As designers, they incorporated both modernist and nostalgic ideas into their clothes. Beginning with the Pop Art movement that spawned prints and "keyhole"shift dresses, they moved through Op Art, into an art déco phase, and next the romantic dressing made popular by the hippie movement. They created hipster trousersuits, clean-cut crêpe dresses like cycle shirts, or vigorously banded into rugby stripes. They even printed giant Ys across a group of shift dresses intended as a pun on the male undergarment, in many ways a forerunner to the witty tactics employed by Moschino today.

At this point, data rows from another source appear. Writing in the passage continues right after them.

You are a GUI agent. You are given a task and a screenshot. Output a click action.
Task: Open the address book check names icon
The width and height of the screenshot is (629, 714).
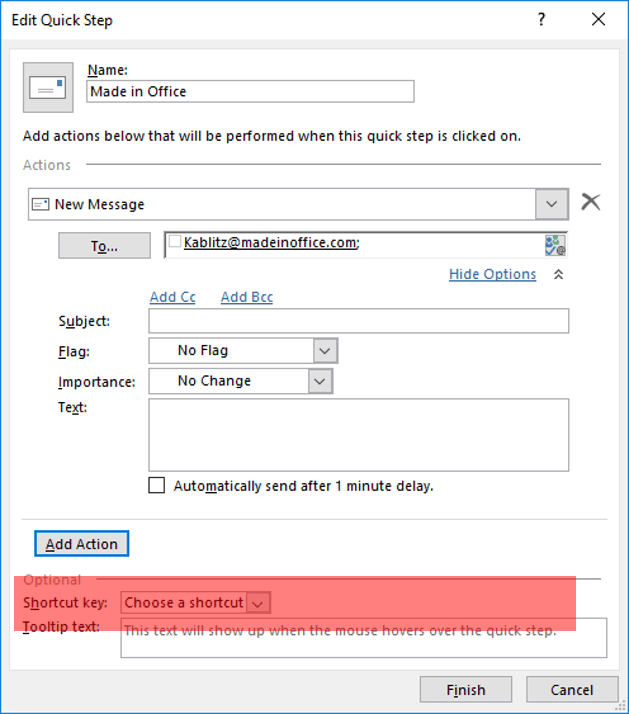click(555, 245)
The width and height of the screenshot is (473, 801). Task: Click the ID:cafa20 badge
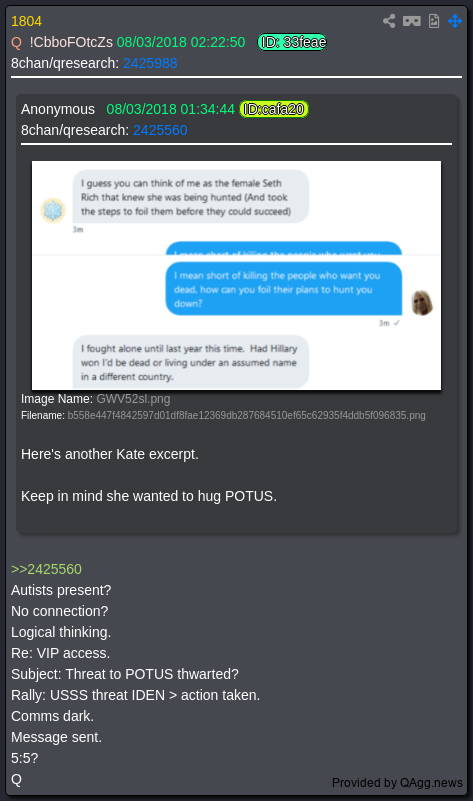274,109
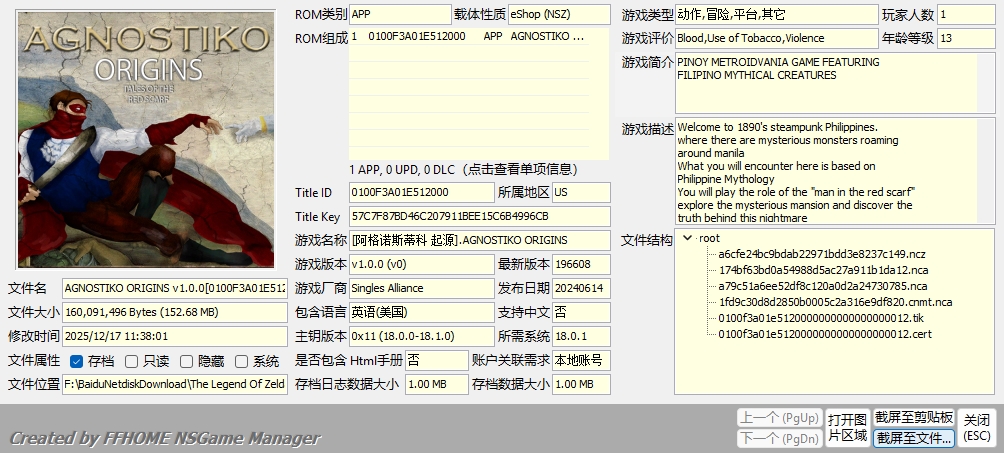Click the AGNOSTIKO Origins cover art thumbnail
1004x453 pixels.
pyautogui.click(x=146, y=140)
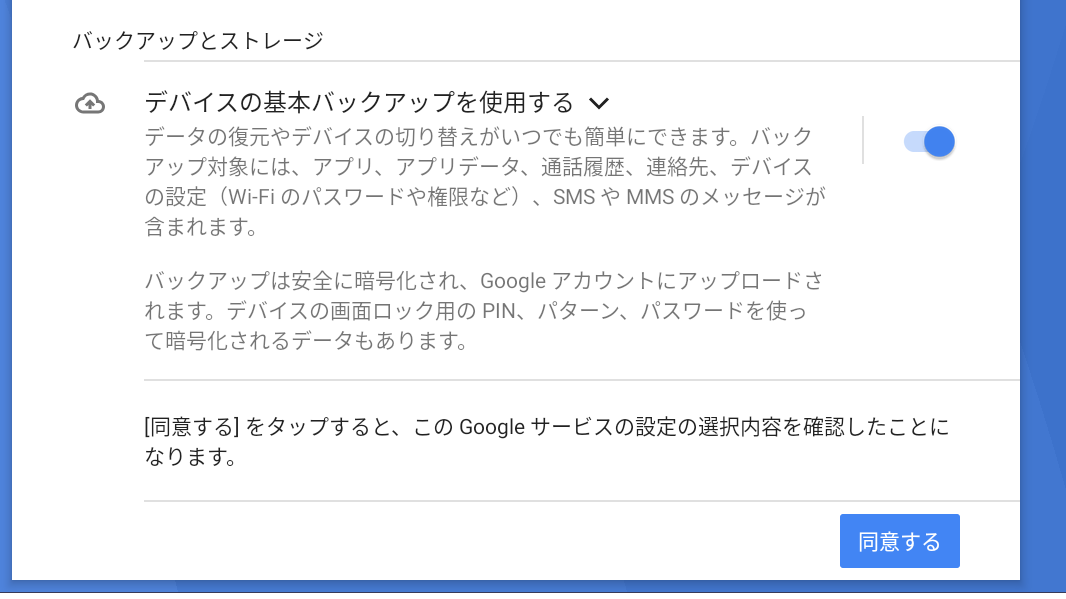Screen dimensions: 1066x599
Task: Click the vertical divider beside the backup toggle
Action: tap(863, 140)
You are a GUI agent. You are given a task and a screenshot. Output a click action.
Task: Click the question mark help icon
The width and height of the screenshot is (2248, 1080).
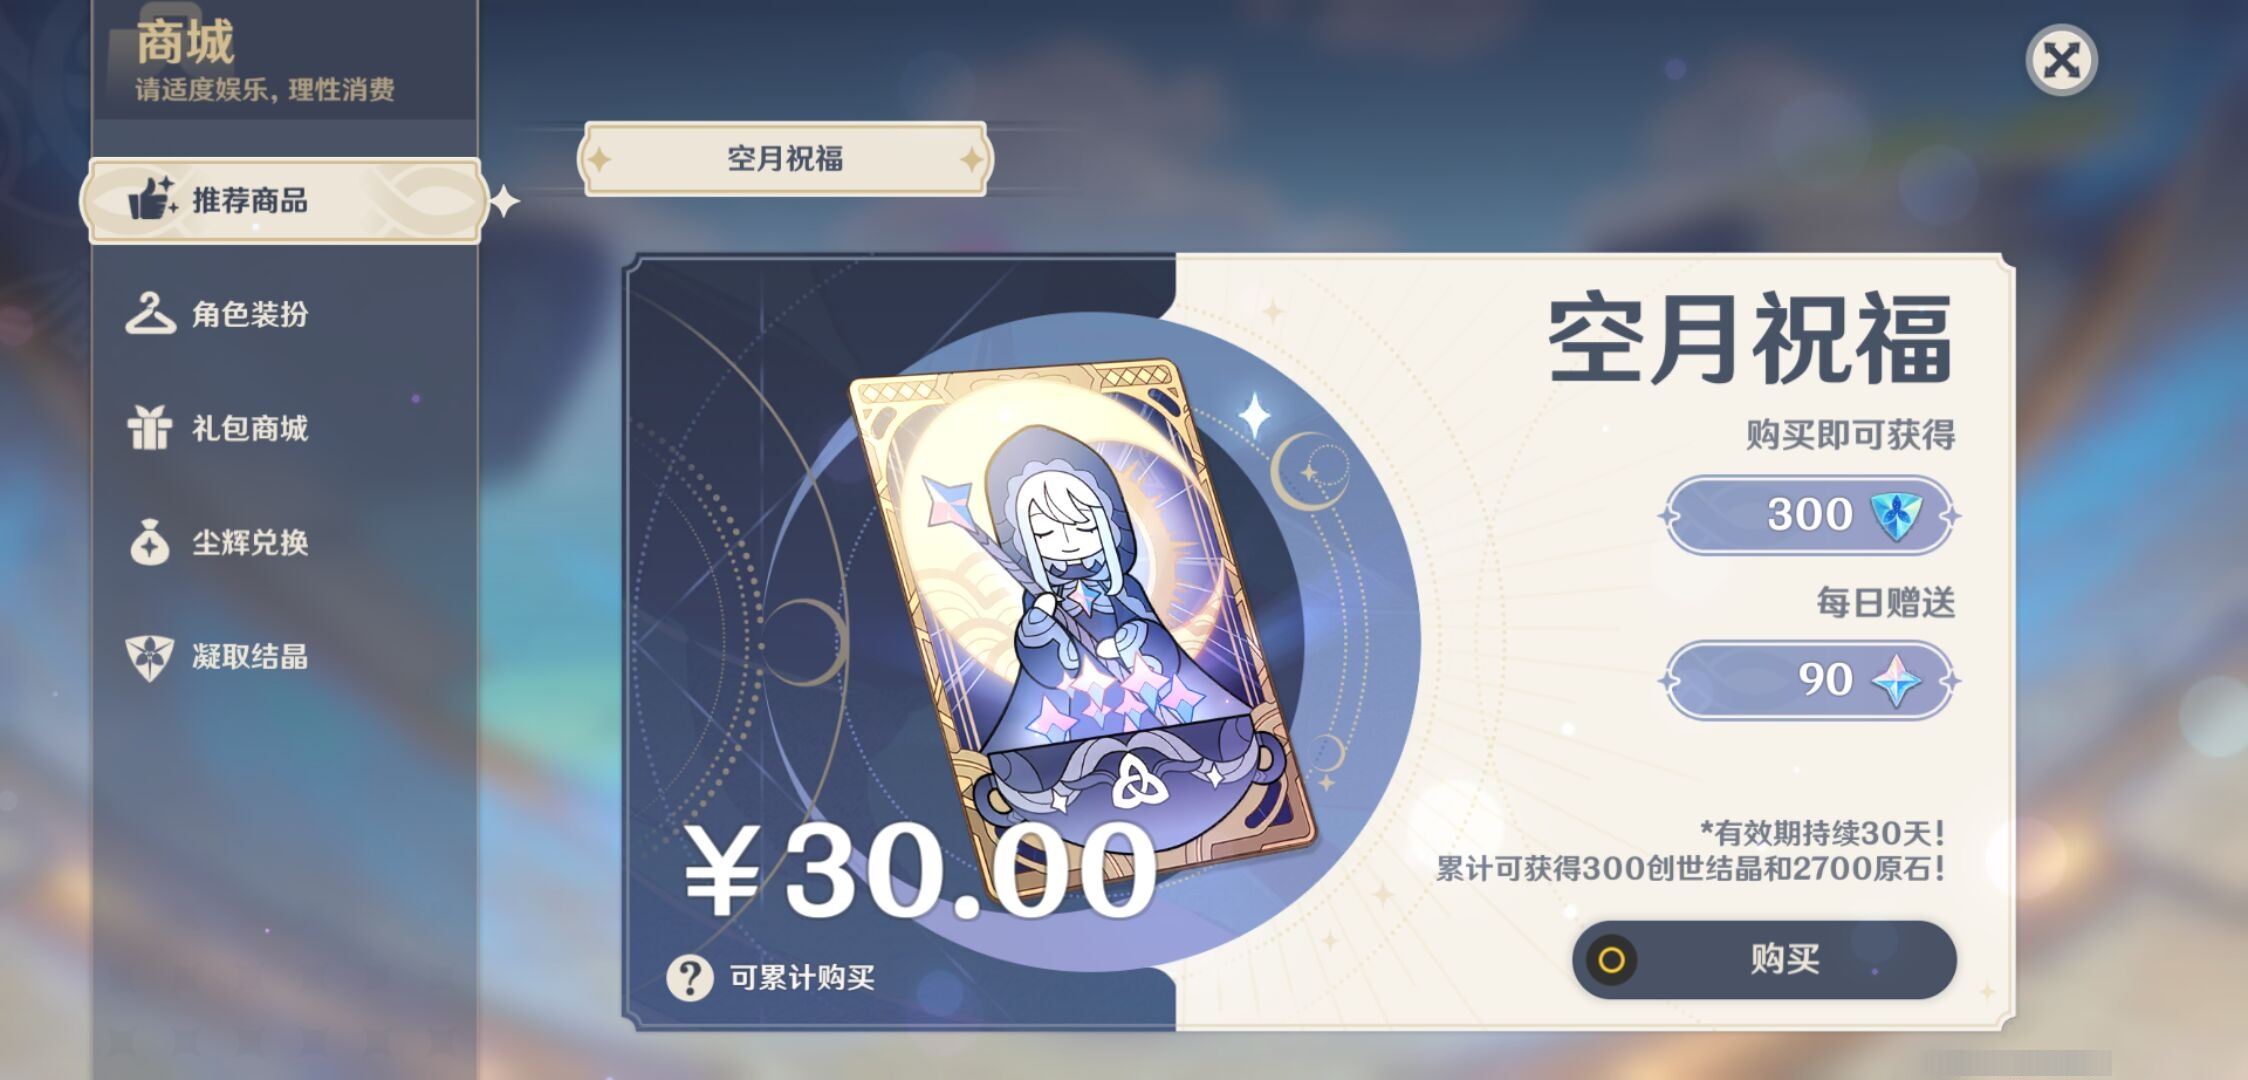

Tuffin and Foale's partnership came to symbolize the greater opportunities available to young people with ideas and energy in the 1960s. Initially inspired by a lecture on garments given by Mary Quant at the Royal College of Art, the pair realized business could be fun and approached it in a lighthearted way. "As students we were trained to see, to explore, to enjoy ourselves. We felt as though we could go off and do anything without restriction," enthused Tuffin.

Tuffin and Foale's clothes sold in many outlets; their first big break came in 1962 when buyer Vanessa Denza purchased their designs for the Woolands 21 shop in London. This was followed by the opening of their one showroom in Carnaby Street and the retailing of their clothes in the famous Countdown boutique on the King's Road, Chelsea, and at various department stores throughout England. In 1965 the partners were among the first designers to be stocked in Paraphernalia in New York, where designer Betsey Johnson recalled they sold out of Tuffin and Foale's clothes almost immediately.

In 1972 the design duo dissolved their partnership. Tuffin went on to produce some collections under her own name label, which closely adhered to the cutting-edge young fashion look she and Foale had established in the 1960s. Yet Tuffin tired of designing clothes and turned to another form of art, establishing a pottery business with her husband.